= GOAL OF THE EXERCISE =
Look through the data below and say how many of its lines contain "computer", adding nothing else.

--- THE RECORDS ---

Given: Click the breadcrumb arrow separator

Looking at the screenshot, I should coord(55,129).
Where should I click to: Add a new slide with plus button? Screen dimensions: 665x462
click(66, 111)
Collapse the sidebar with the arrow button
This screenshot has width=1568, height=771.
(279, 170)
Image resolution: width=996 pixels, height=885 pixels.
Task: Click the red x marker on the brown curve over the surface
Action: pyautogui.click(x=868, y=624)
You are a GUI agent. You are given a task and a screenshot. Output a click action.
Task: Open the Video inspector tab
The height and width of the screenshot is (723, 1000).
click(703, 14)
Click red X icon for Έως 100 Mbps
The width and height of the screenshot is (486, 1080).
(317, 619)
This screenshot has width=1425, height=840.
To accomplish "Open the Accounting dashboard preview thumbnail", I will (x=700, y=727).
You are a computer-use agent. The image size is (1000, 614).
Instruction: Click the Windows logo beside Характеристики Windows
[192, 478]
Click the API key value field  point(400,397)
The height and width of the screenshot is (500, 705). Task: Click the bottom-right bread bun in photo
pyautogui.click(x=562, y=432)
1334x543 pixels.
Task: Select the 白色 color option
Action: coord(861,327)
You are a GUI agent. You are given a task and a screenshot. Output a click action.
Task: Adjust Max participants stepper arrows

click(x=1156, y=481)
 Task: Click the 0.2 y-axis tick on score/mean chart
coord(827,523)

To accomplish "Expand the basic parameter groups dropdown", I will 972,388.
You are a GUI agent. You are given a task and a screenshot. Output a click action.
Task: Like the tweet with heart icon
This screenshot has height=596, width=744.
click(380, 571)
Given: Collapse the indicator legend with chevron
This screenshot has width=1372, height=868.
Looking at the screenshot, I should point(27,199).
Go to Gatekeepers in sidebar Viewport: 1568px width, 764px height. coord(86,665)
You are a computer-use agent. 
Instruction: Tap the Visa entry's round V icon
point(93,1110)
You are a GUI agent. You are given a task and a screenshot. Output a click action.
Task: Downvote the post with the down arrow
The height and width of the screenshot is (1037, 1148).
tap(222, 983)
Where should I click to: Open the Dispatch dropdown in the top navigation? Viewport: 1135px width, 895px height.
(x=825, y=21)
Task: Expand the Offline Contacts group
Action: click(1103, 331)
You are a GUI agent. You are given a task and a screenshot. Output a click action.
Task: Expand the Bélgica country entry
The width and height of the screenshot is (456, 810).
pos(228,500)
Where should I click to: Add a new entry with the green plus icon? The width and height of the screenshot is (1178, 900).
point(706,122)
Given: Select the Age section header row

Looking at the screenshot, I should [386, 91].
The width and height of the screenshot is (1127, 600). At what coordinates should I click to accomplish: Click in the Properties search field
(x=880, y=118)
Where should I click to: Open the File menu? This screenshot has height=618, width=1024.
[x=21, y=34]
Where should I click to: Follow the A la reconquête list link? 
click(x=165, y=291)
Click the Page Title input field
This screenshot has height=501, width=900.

---

= RESPONSE AREA =
2